[im] 3D kurzus

János Sugár sj at c3.hu
Tue Feb 23 12:47:31 CET 2016


>Last October, two artists entered the Neues Museum in Berlin,
>where they clandestinely scanned the bust of Queen Nefertiti,
>the state museum's prized gem. Three months later, they
>released the collected 3D dataset online as a torrent
>(http://nefertitihack.alloversky.com/NefertitiHack3D.torrent),
>providing completely free access under public domain to the one object
>in the museum's collection off-limits to photographers.

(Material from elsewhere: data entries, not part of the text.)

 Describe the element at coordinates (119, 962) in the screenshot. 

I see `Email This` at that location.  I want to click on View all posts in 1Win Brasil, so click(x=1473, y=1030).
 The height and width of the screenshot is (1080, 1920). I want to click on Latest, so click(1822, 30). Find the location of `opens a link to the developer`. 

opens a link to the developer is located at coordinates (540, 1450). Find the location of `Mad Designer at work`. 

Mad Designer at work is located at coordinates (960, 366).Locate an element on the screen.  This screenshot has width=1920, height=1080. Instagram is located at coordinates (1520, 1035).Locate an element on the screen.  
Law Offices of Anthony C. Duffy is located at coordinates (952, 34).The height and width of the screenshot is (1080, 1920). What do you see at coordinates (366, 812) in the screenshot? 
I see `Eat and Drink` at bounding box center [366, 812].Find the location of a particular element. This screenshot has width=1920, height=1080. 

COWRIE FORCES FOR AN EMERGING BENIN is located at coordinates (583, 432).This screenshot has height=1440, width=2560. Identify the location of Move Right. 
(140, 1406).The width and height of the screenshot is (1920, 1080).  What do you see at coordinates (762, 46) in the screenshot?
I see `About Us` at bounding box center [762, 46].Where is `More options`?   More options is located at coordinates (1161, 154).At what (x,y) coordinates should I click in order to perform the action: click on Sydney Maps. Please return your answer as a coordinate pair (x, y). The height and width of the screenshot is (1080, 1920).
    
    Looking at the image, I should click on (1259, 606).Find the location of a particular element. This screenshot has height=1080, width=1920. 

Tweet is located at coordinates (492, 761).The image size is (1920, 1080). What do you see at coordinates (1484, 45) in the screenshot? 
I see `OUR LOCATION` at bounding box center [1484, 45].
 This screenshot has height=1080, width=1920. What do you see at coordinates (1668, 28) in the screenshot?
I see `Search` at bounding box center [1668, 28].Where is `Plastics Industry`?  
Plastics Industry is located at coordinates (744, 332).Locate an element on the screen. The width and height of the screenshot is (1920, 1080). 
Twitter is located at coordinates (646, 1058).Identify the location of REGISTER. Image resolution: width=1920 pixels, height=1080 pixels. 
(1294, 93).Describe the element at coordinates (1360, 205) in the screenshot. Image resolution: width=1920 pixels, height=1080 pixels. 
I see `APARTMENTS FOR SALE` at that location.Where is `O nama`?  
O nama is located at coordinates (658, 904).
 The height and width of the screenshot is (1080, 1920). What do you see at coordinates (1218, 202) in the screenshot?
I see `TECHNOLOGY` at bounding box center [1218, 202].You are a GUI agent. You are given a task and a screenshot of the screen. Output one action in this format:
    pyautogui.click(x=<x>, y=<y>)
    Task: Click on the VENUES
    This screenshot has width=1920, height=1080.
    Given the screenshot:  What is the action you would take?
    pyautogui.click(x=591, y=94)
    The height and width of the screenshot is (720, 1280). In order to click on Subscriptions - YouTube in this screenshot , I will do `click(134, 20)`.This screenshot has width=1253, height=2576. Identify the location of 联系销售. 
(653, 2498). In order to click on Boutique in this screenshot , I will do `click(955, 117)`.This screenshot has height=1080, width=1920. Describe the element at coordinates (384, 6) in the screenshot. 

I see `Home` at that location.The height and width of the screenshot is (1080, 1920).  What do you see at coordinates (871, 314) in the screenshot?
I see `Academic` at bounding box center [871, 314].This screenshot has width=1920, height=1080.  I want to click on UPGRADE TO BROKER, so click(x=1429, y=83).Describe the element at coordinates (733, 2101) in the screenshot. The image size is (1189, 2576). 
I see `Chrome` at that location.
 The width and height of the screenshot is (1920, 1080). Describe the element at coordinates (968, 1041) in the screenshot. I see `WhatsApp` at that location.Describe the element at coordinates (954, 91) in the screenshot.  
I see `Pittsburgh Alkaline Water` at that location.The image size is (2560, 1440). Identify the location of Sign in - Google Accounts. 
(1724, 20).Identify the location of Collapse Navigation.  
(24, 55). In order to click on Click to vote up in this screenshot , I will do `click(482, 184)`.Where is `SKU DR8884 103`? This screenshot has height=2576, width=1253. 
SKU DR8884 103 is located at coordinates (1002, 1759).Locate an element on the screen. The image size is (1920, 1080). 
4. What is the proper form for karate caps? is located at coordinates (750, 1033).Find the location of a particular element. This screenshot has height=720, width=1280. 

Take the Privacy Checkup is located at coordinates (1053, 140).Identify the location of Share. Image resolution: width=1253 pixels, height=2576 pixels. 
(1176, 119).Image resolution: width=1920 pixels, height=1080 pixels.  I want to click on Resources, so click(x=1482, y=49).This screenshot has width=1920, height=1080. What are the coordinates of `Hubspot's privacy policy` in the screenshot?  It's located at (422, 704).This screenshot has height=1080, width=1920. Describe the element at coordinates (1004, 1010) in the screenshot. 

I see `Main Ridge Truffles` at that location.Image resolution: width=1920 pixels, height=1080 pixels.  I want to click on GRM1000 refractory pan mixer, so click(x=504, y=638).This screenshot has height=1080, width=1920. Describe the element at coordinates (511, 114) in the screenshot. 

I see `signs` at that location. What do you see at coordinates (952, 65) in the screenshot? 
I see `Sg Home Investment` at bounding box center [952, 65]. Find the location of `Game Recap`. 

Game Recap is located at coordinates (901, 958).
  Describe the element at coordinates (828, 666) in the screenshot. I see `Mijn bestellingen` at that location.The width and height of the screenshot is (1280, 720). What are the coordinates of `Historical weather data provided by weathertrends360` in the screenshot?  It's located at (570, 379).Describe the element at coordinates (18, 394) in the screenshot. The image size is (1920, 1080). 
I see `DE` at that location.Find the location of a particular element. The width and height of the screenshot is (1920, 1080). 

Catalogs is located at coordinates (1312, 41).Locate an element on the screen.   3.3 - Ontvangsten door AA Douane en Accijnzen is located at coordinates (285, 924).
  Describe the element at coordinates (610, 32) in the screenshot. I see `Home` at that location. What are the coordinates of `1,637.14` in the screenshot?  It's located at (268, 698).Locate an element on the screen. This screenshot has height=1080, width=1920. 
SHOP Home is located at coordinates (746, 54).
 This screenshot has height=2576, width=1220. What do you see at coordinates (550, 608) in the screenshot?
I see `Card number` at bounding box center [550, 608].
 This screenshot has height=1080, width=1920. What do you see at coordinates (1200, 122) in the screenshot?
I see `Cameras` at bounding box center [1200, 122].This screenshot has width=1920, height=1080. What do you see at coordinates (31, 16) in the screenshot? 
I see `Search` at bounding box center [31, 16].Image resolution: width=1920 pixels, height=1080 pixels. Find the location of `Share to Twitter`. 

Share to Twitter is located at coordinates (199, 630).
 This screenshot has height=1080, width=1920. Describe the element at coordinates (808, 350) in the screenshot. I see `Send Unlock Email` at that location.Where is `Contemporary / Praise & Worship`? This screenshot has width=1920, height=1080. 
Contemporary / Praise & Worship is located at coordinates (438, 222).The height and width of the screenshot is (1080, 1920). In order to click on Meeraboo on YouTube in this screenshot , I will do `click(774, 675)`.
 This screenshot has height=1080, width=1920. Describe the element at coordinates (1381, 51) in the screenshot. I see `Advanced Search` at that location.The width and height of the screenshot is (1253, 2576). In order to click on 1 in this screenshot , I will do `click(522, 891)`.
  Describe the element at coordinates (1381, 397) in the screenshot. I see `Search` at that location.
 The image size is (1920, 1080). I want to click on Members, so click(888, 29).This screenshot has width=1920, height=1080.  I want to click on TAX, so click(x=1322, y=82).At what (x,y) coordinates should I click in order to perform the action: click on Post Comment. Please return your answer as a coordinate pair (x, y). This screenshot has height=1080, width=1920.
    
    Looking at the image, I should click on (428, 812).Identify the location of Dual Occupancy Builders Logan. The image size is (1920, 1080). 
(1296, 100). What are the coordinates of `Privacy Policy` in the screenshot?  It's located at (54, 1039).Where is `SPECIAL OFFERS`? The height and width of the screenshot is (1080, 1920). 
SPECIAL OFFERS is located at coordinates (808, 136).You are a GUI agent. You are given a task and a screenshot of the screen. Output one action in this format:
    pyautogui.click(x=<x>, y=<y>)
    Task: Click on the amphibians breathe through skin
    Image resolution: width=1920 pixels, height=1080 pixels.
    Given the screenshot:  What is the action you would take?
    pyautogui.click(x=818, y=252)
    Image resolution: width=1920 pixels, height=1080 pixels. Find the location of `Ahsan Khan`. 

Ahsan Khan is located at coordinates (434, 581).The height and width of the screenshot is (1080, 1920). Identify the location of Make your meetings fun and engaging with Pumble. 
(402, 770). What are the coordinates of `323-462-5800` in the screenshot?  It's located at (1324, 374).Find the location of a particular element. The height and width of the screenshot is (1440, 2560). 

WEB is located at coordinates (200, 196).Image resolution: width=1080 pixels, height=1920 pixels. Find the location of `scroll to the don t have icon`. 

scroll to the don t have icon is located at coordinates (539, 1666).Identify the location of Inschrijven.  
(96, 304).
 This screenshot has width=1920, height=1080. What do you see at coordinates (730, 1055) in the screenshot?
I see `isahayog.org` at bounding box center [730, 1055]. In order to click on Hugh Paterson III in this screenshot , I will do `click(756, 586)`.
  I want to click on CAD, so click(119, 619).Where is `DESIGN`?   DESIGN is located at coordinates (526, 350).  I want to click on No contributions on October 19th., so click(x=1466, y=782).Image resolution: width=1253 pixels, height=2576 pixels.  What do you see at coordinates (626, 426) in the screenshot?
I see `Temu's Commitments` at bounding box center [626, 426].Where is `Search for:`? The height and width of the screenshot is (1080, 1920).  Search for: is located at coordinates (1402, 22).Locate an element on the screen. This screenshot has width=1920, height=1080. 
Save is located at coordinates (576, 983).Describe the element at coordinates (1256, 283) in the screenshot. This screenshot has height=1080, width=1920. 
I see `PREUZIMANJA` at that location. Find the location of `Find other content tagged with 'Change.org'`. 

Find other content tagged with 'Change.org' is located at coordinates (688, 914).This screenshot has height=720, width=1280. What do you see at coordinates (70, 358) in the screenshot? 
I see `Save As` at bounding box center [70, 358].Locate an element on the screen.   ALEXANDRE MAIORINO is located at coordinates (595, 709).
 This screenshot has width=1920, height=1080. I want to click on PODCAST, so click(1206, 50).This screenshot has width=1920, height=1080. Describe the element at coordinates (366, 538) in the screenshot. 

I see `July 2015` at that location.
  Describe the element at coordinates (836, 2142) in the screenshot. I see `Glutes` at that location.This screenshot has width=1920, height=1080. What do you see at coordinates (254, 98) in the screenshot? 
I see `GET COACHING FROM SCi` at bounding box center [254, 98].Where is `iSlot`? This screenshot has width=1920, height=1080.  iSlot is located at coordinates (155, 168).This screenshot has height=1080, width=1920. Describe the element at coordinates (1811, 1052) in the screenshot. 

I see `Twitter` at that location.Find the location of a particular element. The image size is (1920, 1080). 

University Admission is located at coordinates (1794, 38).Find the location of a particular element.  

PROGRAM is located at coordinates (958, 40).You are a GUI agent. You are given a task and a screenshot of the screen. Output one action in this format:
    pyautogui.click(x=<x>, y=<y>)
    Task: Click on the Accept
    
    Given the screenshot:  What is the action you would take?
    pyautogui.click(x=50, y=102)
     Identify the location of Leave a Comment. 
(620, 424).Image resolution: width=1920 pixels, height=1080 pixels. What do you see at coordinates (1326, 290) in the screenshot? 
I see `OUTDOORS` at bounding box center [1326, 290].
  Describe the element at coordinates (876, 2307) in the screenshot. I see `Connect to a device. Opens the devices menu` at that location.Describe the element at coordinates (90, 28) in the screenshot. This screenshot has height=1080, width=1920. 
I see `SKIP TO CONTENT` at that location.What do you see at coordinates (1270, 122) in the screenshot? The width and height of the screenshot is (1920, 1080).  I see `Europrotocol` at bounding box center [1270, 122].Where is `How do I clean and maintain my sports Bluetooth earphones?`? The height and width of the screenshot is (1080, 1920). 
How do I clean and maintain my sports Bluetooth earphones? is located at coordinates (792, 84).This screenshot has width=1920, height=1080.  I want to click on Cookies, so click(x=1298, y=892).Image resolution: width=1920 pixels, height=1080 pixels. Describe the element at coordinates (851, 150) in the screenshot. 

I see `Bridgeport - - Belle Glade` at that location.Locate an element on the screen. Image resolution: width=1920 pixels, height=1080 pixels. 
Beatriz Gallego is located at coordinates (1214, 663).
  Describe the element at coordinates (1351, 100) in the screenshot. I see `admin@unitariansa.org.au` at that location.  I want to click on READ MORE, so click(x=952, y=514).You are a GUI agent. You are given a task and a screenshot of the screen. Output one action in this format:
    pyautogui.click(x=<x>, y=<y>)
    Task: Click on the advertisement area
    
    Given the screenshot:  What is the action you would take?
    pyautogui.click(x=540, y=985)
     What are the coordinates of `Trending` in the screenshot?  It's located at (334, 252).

Anyone may
>download and remix the information now; the artists themselves used it
>to create a 3D-printed, one-to-one polymer resin model they claim is
>the most precise replica of the bust ever made, with just micrometer
>variations. That bust now resides permanently in the American
>University of Cairo as a stand-in for the original, 3,300-year-old
>work that was removed from its country of origin shortly after its
>discovery in 1912 by German archaeologists in Amarna.
>
>The project, called "The Other Nefertiti," is the work of
>German-Iraqi artist Nora Al-Badri and German artist Jan Nikolai
>Nelles, who consider their actions an artistic intervention to make
>cultural objects publicly available to all. For years, Germany and
>Egypt have hotly disputed the rightful location of the stucco-coated,
>limestone Queen, with Egyptian officials claiming that she left the
>country illegally and demanding the Neues Museum return her. With this
>controversy of ownership in mind, Al-Badri and Nelles also want, more
>broadly, for museums to reassess their collections with a critical eye
>and consider how they present the narratives of objects from other
>cultures they own as a result of colonial histories.